If you want to live longer, then do something nice – for someone else! That’s the takeaway of a new study in the American Journal of Public Health. It tracked more than 800 adults who’d been through major stressful events, like losing a job, or a loved one. And the study found that people who did good deeds for others were less likely to die from any cause within five years of a stressful event. But for those who rarely did nice things for other people, each stressful event they experienced raised their risk of dying by up to 30 percent.

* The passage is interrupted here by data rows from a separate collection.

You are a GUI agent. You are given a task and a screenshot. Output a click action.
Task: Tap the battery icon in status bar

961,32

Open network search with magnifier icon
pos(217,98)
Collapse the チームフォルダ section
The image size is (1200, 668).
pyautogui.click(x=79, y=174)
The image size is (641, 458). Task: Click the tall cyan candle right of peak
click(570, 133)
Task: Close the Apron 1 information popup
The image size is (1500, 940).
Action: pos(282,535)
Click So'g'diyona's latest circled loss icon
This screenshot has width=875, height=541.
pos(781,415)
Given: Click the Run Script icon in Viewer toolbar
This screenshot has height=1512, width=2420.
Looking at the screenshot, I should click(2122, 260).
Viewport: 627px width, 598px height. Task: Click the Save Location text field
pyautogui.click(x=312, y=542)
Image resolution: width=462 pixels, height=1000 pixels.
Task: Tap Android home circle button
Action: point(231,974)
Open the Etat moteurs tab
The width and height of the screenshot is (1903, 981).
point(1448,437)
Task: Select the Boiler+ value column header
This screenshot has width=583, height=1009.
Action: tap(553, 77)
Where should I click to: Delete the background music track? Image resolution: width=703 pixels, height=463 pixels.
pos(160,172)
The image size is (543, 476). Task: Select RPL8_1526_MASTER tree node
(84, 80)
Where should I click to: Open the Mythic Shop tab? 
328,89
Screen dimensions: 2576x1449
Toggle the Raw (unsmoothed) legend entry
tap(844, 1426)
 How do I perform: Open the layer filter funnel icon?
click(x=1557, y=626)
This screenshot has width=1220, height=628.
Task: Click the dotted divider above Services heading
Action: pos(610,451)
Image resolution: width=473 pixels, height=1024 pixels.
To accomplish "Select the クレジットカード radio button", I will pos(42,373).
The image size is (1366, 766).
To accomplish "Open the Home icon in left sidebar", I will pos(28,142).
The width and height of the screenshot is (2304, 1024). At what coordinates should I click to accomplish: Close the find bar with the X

In other words, karma is real! And according to psychologist Dr. Michael Poulin, who led the new study, the results make sense. Because when we focus our attention on someone else’s wellbeing, it takes our mind off our own problems. That reduces our stress levels. And many studies show that stress is a common trigger for a lot of health problems – from heart disease to cancer.
Here’s the best part: Dr. Poulin says you don’t have to save the world to reap the benefits of a good deed. Instead, try doing things that are simple, enjoyable, and within your own skill set. Here are a few examples:
Give someone a ride. It doesn’t matter whether it’s taking a neighbor to a doctor’s appointment, or being the designated driver on girl’s night out.
Pack a co-worker’s lunch. The next time you have dinner leftovers, pack two lunch bags instead of one, and offer the other to someone at work who’d normally buy fast food.
Offer your professional skills to a good cause. Like if you have skills in photography, writing, or Web design, there are lots of nonprofit organizations that could use your help. To find a list of organizations that need a hand with current projects, go to CatchAFire.org.